Problem statement
Pull out each line of the material below that contains the string "icon". Case counts.

Data to process
╔══

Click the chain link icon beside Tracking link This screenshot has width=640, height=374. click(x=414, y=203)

╚══
╔══

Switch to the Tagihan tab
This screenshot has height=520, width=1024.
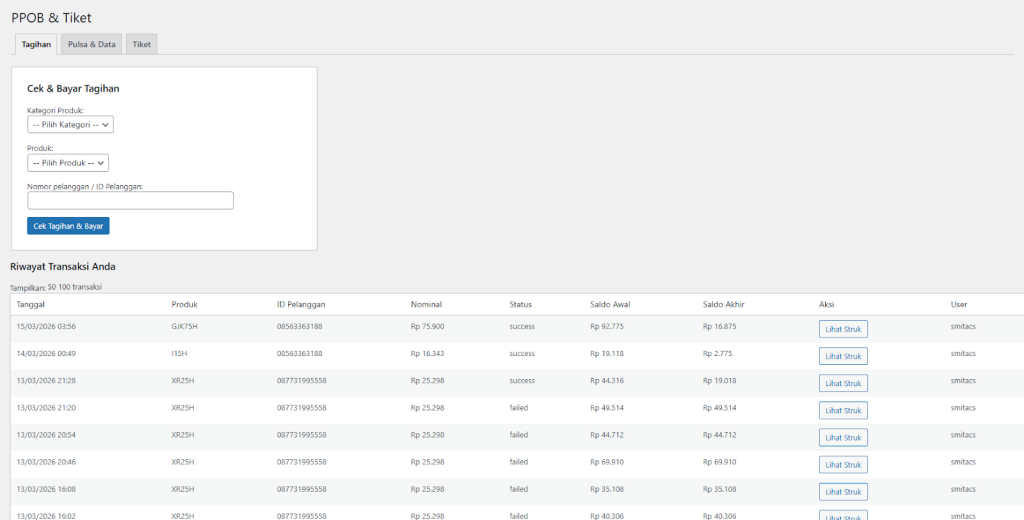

╚══
╔══

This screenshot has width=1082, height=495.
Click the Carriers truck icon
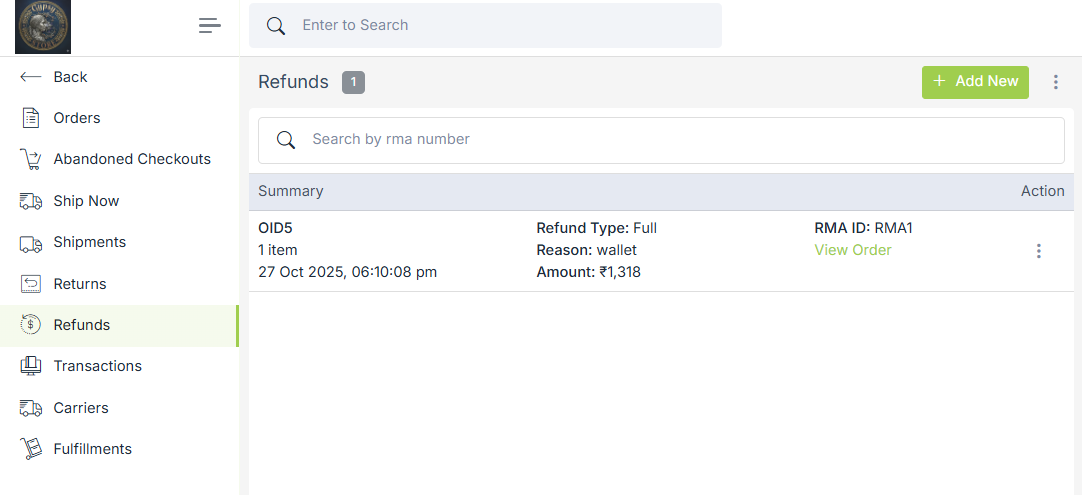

╚══

Task result
Click the chain link icon beside Tracking link This screenshot has width=640, height=374. click(x=414, y=203)
Click the Carriers truck icon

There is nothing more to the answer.